The process of goal setting can be overwhelming, especially for first-time marathoners. People are raised not to fail, which can cause stress when put in this position. There are countless running systems, all workable, that sidestep the issue of failure. But this may be the most important lesson to learn. Success only comes to those who allow themselves to be vulnerable and even embrace possible failure. The overall goal is to give ourselves the best possible chance of success.

How do we do this?

We will assess whether our primary goal is in the range of possibilities and then create smaller sub-goals to make the overall task more manageable.
So, before we take the next step of making our sub-goals, we will assess our primary goal. Below is a chart to see if your current target is realistic.

Here is a rough guideline to measure if your current goals are realistic

THREE HOURS AND UNDER
 – If you have done any of the following: a marathon under 3 hours and ten minutes, 5k under 18 minutes, 10k under 38 minutes, or a half marathon under 1 hour 24 minutes

FOUR HOURS AND UNDER – If you have done any of the following: a marathon under 4 hours and ten minutes, 5k under 24 minutes, 10k under 50 minutes, or a half marathon under 1 hour and 50 minutes

 FIVE HOURS AND UNDER – If you have done any of the following: a marathon under 5 hours and 10 minutes, 5k under 29 minutes, 10k under 1 hour and 3 minutes, or a half marathon under 2 hours and 20 minutes

 FIVE HOURS AND OVER – If you haven’t run any races to get a gauge on your time, or if you haven’t broken 5 hours yet, then it is better not to have any specific time in mind.

Setting Sub Goals

Once we have set our primary goal, we need to break this goal into sub-goals before we start creating our plan. The key to successful goal setting for marathons or any other endeavor is to spend more time on the small goals than the large ones.

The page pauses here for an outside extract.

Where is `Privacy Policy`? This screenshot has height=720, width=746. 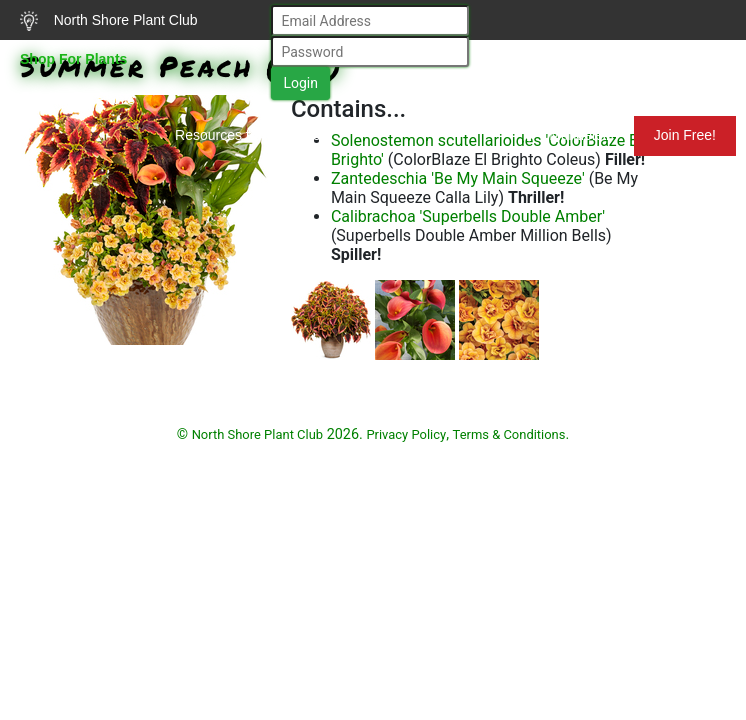
Privacy Policy is located at coordinates (406, 434).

How do we formulate the smaller or sub-goals? In the case of completing a marathon or getting a new PR, the process is the same. We can start with our own experience and combine it with our accumulated research data. Then, ask questions such as: What are the areas of weakness, and what can help overcome those shortfalls?

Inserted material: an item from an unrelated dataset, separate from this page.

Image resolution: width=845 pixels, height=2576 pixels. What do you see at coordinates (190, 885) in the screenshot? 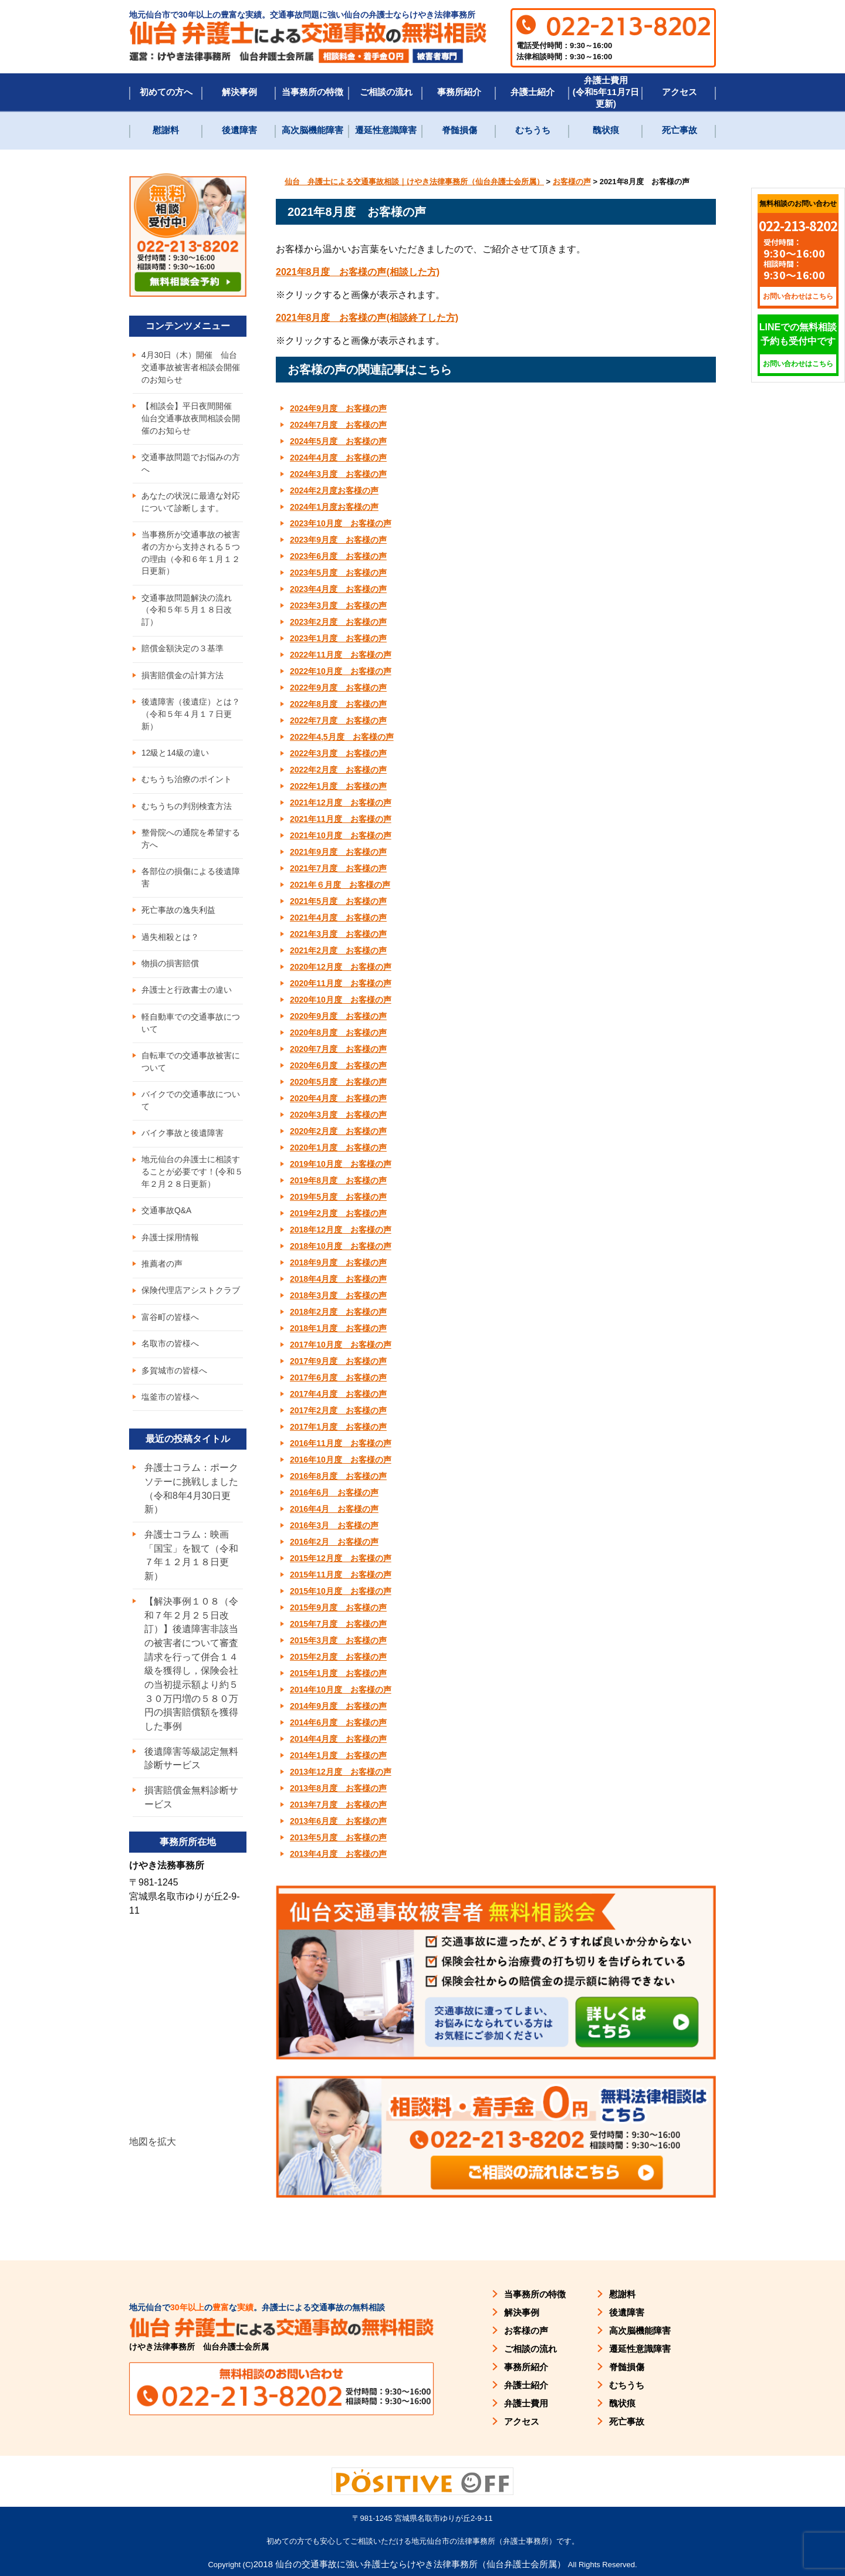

The first step is to create a subgoal of the total weekly mileage. From experience, many runners average around 40 miles a week for a sub-4-hour marathon.
We know that we must run a certain number of miles daily to achieve that subgoal. We also know that eventually, we will also have a long run. Now, if we start from the beginning, we know we want to build up slowly. By outlining all these subgoals, we can move to the next step and create a plan.